Care is poor for diabetic patients without insurance and no regular care provider
Research Activities, December 2009, No. 352
Having both health insurance coverage and a usual source of care (USC) are critical to receiving proper care for diabetes, concludes a new study. It found that uninsured patients without a USC are not as likely to get diabetes care services as their counterparts with health insurance coverage. The researchers analyzed data on 6,562 individuals with diabetes who were 18 years of age and older. The information included whether or not they received recommended diabetes-specific preventive services within the past year. These included screening for hemoglobin A1c (a marker of glucose control), blood pressure check, foot and eye examinations, and routine medical care. Various unmet needs (medical, dental, specialty care, delayed care) were also examined by the researchers.

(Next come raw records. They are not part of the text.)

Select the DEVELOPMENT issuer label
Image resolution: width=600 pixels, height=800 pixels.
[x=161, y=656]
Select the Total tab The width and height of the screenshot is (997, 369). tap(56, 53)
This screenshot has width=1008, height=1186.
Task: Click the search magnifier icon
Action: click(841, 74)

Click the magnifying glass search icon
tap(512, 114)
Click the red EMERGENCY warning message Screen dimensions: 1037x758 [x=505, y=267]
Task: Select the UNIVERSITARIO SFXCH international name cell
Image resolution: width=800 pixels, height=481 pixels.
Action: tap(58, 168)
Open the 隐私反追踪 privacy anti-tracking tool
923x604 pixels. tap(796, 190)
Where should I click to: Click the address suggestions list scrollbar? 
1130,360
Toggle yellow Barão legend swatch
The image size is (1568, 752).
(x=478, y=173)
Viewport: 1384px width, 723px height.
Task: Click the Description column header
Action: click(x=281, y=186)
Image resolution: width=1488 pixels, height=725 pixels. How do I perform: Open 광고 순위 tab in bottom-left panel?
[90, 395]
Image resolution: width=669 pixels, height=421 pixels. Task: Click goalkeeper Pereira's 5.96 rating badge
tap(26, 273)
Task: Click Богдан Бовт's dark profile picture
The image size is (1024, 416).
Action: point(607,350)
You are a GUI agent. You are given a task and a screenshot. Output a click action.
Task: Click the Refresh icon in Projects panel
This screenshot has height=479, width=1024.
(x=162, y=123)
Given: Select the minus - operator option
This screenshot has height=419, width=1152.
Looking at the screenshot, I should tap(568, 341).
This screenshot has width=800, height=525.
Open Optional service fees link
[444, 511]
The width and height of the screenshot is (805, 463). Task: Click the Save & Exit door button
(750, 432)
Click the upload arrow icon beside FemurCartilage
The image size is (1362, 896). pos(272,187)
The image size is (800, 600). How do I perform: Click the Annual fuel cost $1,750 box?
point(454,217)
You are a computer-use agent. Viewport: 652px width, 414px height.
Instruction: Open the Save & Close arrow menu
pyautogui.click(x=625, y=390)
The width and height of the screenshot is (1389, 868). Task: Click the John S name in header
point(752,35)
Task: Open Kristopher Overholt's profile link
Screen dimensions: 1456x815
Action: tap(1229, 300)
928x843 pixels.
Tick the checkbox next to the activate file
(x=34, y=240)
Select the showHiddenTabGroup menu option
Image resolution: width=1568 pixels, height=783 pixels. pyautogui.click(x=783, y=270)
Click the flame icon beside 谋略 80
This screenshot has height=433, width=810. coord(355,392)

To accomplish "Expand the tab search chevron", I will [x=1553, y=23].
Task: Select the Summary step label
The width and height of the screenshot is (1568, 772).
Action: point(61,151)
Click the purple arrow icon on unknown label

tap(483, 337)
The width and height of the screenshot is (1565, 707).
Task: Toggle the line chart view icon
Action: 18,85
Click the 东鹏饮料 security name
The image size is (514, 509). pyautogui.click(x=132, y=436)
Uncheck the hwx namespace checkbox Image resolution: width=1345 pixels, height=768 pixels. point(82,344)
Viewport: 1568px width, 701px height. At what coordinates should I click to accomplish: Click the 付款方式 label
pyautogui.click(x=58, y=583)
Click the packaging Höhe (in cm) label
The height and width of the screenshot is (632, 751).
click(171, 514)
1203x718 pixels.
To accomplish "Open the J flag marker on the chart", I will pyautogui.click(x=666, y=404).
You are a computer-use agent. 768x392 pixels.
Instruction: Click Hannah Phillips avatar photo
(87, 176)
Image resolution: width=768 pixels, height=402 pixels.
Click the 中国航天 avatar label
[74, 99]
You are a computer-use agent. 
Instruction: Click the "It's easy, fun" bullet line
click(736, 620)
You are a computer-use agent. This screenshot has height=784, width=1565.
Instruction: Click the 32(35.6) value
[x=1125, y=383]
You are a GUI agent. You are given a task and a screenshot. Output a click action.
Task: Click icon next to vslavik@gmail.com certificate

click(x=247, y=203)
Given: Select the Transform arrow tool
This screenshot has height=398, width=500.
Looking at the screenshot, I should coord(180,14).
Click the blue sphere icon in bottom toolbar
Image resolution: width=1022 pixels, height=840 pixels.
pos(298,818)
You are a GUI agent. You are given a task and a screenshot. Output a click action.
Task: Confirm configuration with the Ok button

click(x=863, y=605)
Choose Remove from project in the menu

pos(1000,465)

More than 84 percent of the individuals had both full-year health insurance coverage and a USC. The 2.3 percent who had neither benefit received the fewest services in all seven diabetes care categories. They were only one-fifth as likely to have received A1c screening and one-tenth as likely to have blood pressure checks compared with insured individuals with a USC. They were also one-fourth as likely to have received a foot care checkup. The insured group with a USC also had significantly better access to most of the care services. Such individuals had fewer reports of unmet health care needs in the last year. Those who were uninsured with no USC had 5.5 times the odds of having an unmet medical need and more than 3 times the odds of having delayed urgent care or unmet prescription needs. The study was supported in part by the Agency for Healthcare Research and Quality (HS16181).
See "Usual source of care as a health insurance substitute for U.S. adults with diabetes?" by Jennifer E. DeVoe, M.D., D.Phil., Carrie J. Tillotson, M.P.H., and Lorraine S. Wallace, Ph.D., in the June 2009 Diabetes Care 32(6), pp. 983-989.